Мы все направились к дому, но остановились, когда Ричард Куин сбежал по ступеням и бросился к нам по лужайке.
– Кейт говорит, что Корделия заперлась в своей комнате, что это значит? – воскликнул он, схватив маму за руки.
– Ганс Фехтер только что сказал ей, что она не умеет играть, и она не может с этим смириться, – ответила мама. – Она заперлась в комнате и не открывает мне, и мы боимся, что она могла принять яд.
– Это вряд ли, – сказал Ричард Куин. – Она на много лет нас с вами переживет. Но она должна была тебе ответить, это грубо и некрасиво, к тому же совершенно бесполезно, ведь, хоть ты, мама, этого и не заметила, я уже такой большой, что без особых усилий могу за пару минут вышибить любую дверь в доме. И сейчас я это и сделаю. Пойдемте.
Мы покорно последовали за ним в дом. Когда мы проходили через гостиную, мисс Бивор простонала: «Она всё, что у меня есть», пошатнулась и упала поперек кресла. Мама спокойно посмотрела на нее, сказала: «Бедная идиотка, было бы намного милосерднее оставить ее умирать сразу после рождения», и пошла наверх. Когда мы подошли к двери Корделии, мама стала греметь дверной ручкой, звать ее и умолять, чтобы она просто сказала, что у нее все в порядке. Ответом была тишина; и Ричард Куин налег плечом на дверь, потом на секунду отстранился, чтобы улыбнуться маме и крикнуть: «Корделия, Корделия, если не откроешь дверь, я ее высажу». Мы услышали слабый стон, доска треснула под его нажимом, он просунул внутрь руку, повернул ключ с другой стороны замка, и мы ворвались в комнату.
Корделия лежала на кровати наискосок, головой на самом краю подушки; ее плечо выступало за пределы матраса, рука свешивалась на пол. Длинная узкая юбка делала ее похожей на упавшую колонну. Она не отвечала не из-за злости. Она не была способна даже на малейшее движение. Зеленоватый цвет ее кожи, неподвижность ее ноздрей, приоткрытых губ, занавеси ресниц на ее щеках – все указывало на то, что течение ее жизни почти остановилось.
– Смотрите, – шепнула Мэри мне и Ричарду Куину.
Правая рука Корделии плетью свисала на пол, но ее правая ладонь не обмякла. Она сжимала пузырек со специальным порошком, которым Кейт чистила раковины и туалеты, и вращала его в ладони, а ее пальцы старались вытащить пробку. Однако старались они не слишком сильно. Они выглядели такими же упертыми и рассудительными, какой до сих пор казалась сама Корделия, и откручивали пробку с расчетом на неудачу. Но Корделия из последних сил заставляла их ее достать. Ричард Куин наклонился, схватил пузырек и сразу вышел из комнаты, но послушно вернулся, когда мама воскликнула:
– О мой бедный ягненочек! Поднимите ее, ей нельзя так лежать, она упадет.

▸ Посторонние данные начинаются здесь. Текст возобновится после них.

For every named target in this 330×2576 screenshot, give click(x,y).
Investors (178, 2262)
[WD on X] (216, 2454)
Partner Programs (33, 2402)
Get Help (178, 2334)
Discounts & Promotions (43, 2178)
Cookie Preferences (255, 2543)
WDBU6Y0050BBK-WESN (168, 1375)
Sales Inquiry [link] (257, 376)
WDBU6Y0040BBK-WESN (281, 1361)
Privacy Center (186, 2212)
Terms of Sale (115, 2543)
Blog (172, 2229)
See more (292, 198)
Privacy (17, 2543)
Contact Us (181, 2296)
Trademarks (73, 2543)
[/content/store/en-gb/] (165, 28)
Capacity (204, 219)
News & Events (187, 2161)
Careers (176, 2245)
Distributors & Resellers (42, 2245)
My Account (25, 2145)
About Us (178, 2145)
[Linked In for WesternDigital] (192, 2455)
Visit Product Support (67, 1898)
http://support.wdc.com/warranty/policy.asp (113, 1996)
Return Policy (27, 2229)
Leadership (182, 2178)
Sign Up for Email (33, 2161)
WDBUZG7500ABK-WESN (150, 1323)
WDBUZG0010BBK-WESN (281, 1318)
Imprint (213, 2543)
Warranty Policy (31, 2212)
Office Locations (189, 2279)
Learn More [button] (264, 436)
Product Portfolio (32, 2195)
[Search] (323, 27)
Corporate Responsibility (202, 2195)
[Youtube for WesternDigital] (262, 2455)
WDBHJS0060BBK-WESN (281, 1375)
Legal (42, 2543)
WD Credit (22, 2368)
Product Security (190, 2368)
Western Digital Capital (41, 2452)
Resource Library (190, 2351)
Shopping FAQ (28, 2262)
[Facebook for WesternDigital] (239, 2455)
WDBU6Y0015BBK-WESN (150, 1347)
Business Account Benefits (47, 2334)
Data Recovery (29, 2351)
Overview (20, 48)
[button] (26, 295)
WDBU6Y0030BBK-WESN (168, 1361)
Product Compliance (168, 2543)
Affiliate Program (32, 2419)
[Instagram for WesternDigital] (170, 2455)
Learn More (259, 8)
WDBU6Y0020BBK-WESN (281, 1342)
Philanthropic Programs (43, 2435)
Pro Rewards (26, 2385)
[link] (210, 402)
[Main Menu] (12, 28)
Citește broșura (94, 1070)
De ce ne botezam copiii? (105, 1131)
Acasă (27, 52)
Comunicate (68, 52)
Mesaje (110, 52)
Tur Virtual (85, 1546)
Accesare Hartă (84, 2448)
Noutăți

Он взял Корделию на руки, переложил на середину кровати и приподнял, так что мама, встав на колени, смогла заглянуть ей в лицо и пообещать:
– Моя дорогая, моя дорогая, вот увидишь, скоро все это покажется совершенно не важным. – Но Корделия оставалась в ее объятиях неподвижной, как кукла, и мама, повысив голос, взмолилась: – Поговори со мной, дорогая, и скажи мне, что у тебя все хорошо.
При этих словах Корделия зашевелилась, помотала головой из стороны в сторону, открыла глаза, посмотрела на маму, потом поочередно на каждого из нас и простонала:
– Если я не стану знаменитой скрипачкой, как мне вырваться от вас?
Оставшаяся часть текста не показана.